Méér Muziek in de Klas: muzikale verhalen
Fietsen
Jamal hield heel erg van fietsen. Hij fietste elke ochtend naar school en elke middag naar huis. Hij fietste naar de markt om boodschappen te doen voor zijn ouders en hij fietste naar zijn vrienden. Hij fietste soms gewoon rondjes door de buurt, omdat hij er zin in had. Niemand anders fietste in zijn dorp. Waar Jamal woonde, liepen de mensen, ze namen de bus of ze gingen met de auto.
Fietsen, fietsen, fietsen, fietsen, fietsen is het liefste wat ik doe
Fietsen, fietsen, fietsen, fietsen, fietsen wil ik en ik word niet moe
En ik houd zo van dat crossen, van in beweging zijn
Ik houd zo van mijn buurtje, maar soms is het te klein, want ik wil
Fietsen, fietsen, fietsen, fietsen, fietsen en ik hoor alleen maar oeehooeee
Fietsen was Jamals lievelingsding om te doen, maar toen de oorlog begon en er af en toe bommen vielen, moest hij ermee stoppen van zijn vader en moeder. Toen zijn vader het huis verliet om te gaan vechten voor zijn land, mocht Jamal nauwelijks meer naar buiten van zijn moeder. Ze was als de dood dat er iets met hem zou gebeuren en ze alleen over zou blijven met Jamals oma en zijn kleine zusje. Jamal miste zijn vader, zijn vrienden, zijn school en vooral, meer dan wat dan ook, miste hij het fietsen.

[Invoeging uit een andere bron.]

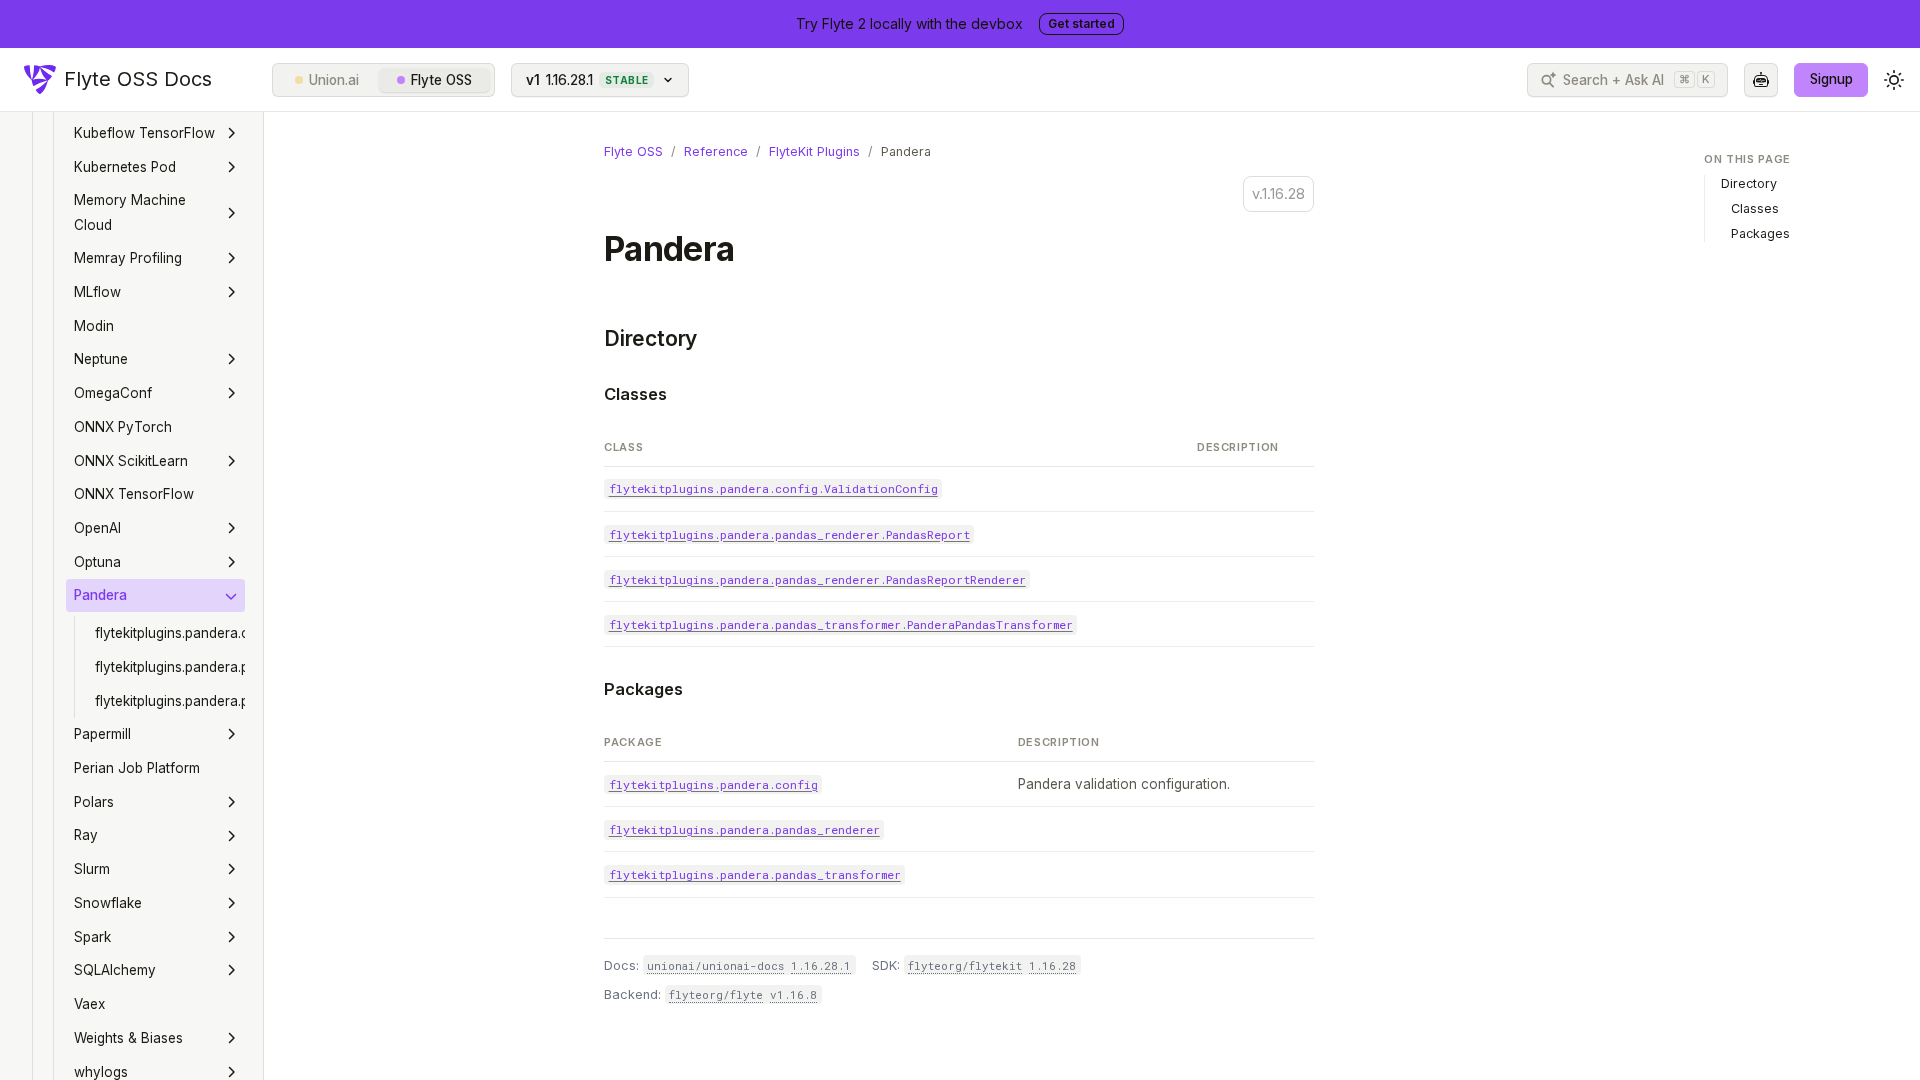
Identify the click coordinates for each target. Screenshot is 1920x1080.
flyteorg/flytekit (965, 965)
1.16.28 (1052, 965)
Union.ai (334, 80)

Nog veel later, toen zijn vader nog steeds weg was en de oorlog steeds heftiger en zwaarder werd, zei Jamals moeder dat hij moest vluchten.

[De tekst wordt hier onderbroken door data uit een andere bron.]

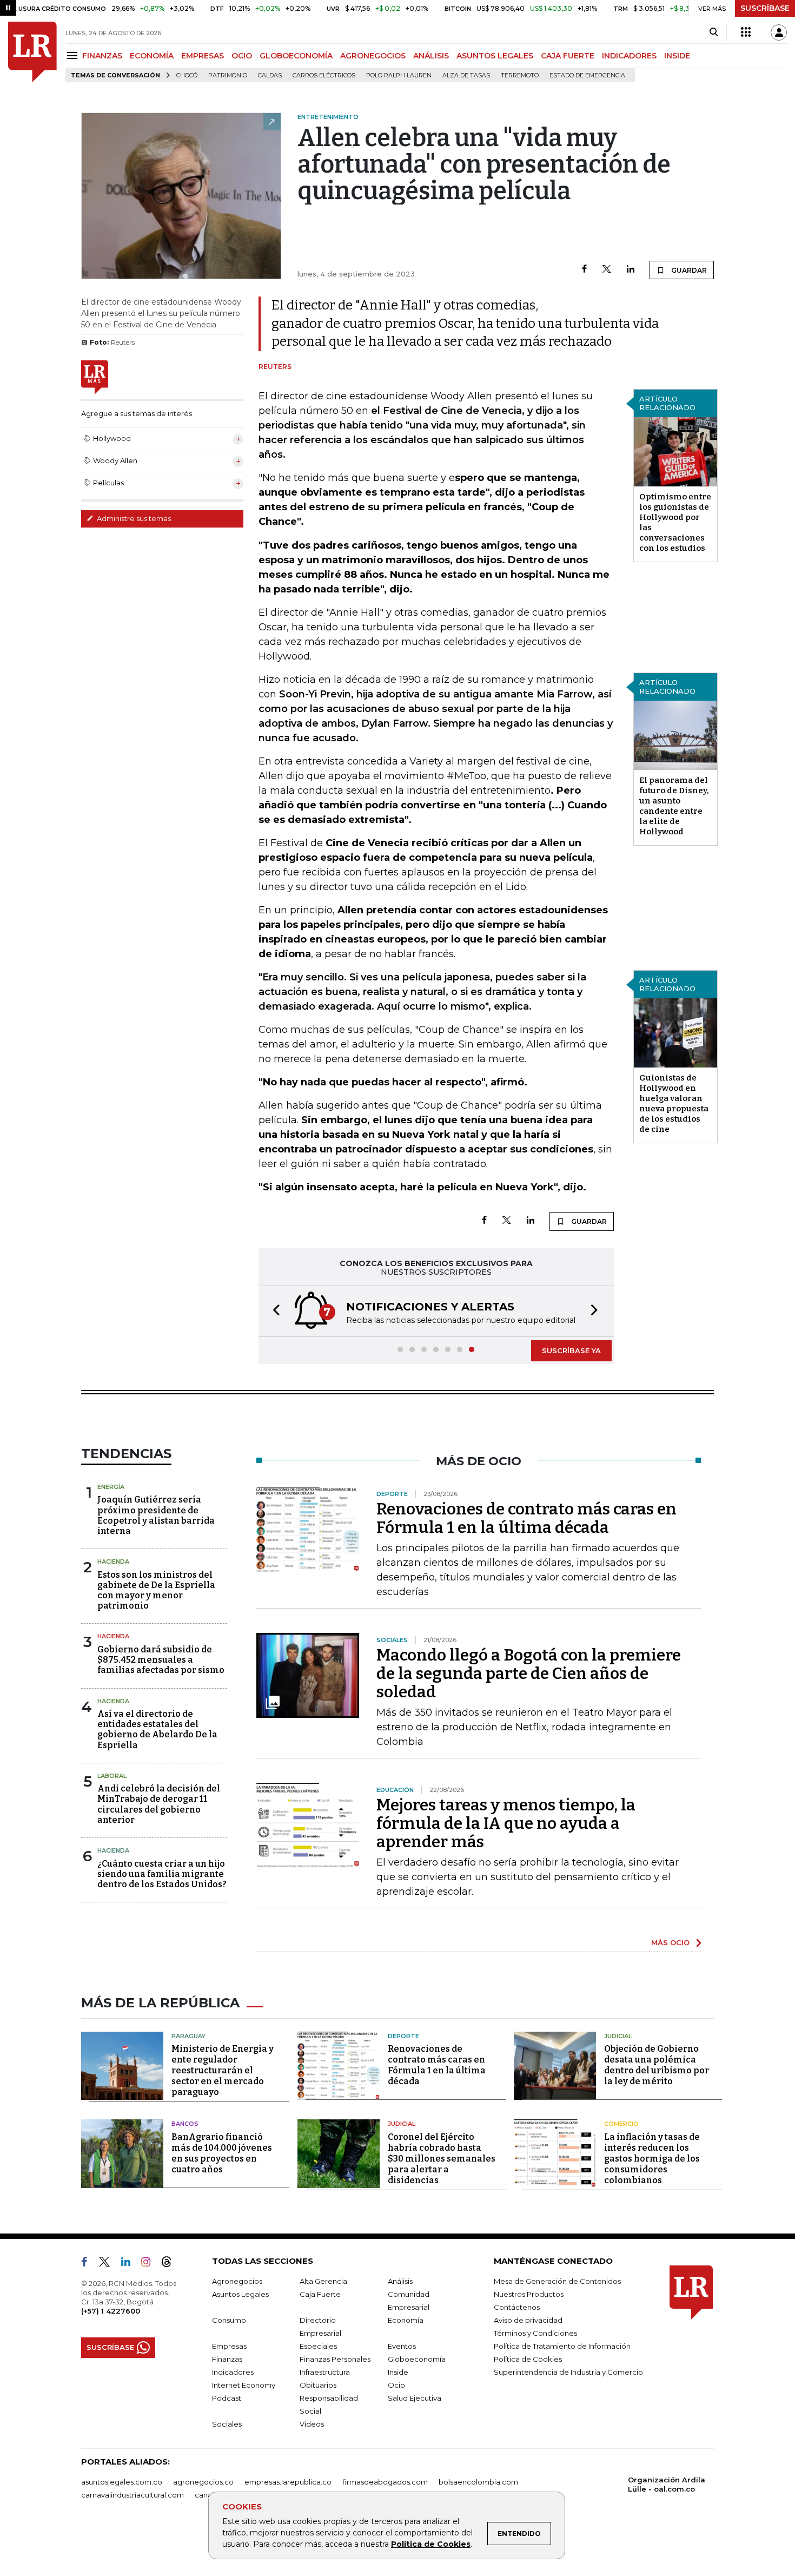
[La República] (32, 52)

Fietsen, fietsen, fietsen, fietsen, fietsen o wat mis ik dat gevoel
Fietsen, fietsen, fietsen, fietsen, fietsen nooit meer, wat een saaie boel
Mijn moeder wil niet meer dat ik buiten fietsen ga
Er kunnen bommen vallen ergens waar ik ga of sta
Mijn oma is te oud, mijn zusje is te klein
Van mama moet ik vluchten om ergens veilig te zijn
Dus ik moet fietsen, fietsen, fietsen, fietsen, fietsen maar ik weet niet waar naartoe.

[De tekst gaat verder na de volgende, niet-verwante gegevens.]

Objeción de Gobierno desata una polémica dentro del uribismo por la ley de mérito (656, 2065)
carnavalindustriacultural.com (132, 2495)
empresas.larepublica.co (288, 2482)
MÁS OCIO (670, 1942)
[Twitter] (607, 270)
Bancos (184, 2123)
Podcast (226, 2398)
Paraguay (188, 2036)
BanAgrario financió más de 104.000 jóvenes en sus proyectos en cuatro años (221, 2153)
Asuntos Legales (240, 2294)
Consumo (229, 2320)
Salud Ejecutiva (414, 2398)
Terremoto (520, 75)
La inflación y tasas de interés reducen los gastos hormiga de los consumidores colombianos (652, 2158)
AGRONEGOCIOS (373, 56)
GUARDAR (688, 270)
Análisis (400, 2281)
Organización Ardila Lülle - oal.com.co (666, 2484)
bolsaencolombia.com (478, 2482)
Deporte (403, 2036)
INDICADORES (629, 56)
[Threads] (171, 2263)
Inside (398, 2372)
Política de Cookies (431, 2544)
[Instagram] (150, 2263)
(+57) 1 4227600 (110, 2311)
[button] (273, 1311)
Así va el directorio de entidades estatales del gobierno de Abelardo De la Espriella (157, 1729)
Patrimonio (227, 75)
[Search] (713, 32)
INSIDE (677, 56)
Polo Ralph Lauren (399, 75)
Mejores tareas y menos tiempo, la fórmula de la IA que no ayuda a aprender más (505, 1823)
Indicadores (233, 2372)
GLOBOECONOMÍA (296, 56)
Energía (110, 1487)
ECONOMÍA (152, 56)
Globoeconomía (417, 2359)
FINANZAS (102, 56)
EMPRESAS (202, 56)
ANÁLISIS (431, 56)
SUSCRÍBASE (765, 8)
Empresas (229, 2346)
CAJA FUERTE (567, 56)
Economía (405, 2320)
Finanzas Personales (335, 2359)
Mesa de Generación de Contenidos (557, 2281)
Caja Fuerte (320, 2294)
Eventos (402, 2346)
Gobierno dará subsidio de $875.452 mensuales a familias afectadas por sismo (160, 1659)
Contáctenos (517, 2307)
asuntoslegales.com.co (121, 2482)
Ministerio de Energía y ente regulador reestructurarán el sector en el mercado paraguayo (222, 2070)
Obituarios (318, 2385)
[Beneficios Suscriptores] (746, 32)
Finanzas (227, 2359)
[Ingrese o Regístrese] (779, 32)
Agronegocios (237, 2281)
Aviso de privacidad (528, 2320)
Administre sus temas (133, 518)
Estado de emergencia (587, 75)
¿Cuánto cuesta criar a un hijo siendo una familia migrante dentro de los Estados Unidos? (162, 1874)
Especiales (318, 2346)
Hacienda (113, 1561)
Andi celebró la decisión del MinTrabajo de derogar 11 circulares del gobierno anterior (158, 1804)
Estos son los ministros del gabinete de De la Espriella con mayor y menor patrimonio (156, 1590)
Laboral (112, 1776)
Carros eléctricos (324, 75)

‘Ik? Alleen?’ vroeg hij angstig, want dat leek hem verschrikkelijk. ‘Ja, jij alleen. Ik kan oma niet achterlaten en je kunt Jasmine niet meenemen.’ Jasmine was pas vier en Jamal was dol op haar. ‘Maar ik wil niet alleen,’ sputterde Jamal tegen. ‘Dat snap ik lieverd, maar ik wil dat je veilig bent en dat je een toekomst kunt opbouwen. Als je een plek hebt gevonden, komen we je achterna,’ beloofde zijn moeder. ‘Fiets naar het noordwesten, tot je denkt dat je op een goede plek bent, waar je kunt blijven en waar de mensen aardig voor je zijn. Wees aardig en beleefd, maar vertrouw niemand zo maar. En wat er ook gebeurt, kijk uit voor de paarse soldaten, want die willen ons allemaal vermoorden.’ Jamal knikte, knoopte de woorden van zijn moeder in zijn oren, hees een flinke tas vol met eten, drinken en een paar warme truien op zijn rug en pakte zijn fiets.
Hij fietste een paar dagen achter elkaar door. Als het begon te schemeren, zocht hij een plekje in het bos of in de beschutting van een schuurtje, at een klein beetje van zijn eten en probeerde te slapen. De eerste nachten sliep hij nauwelijks: hij was verdrietig en bang. Hij lette continu op of hij geen paarse soldaten tegenkwam. Overdag groetten de mensen hem vriendelijk, soms gaven ze hem een stuk brood of wat fruit.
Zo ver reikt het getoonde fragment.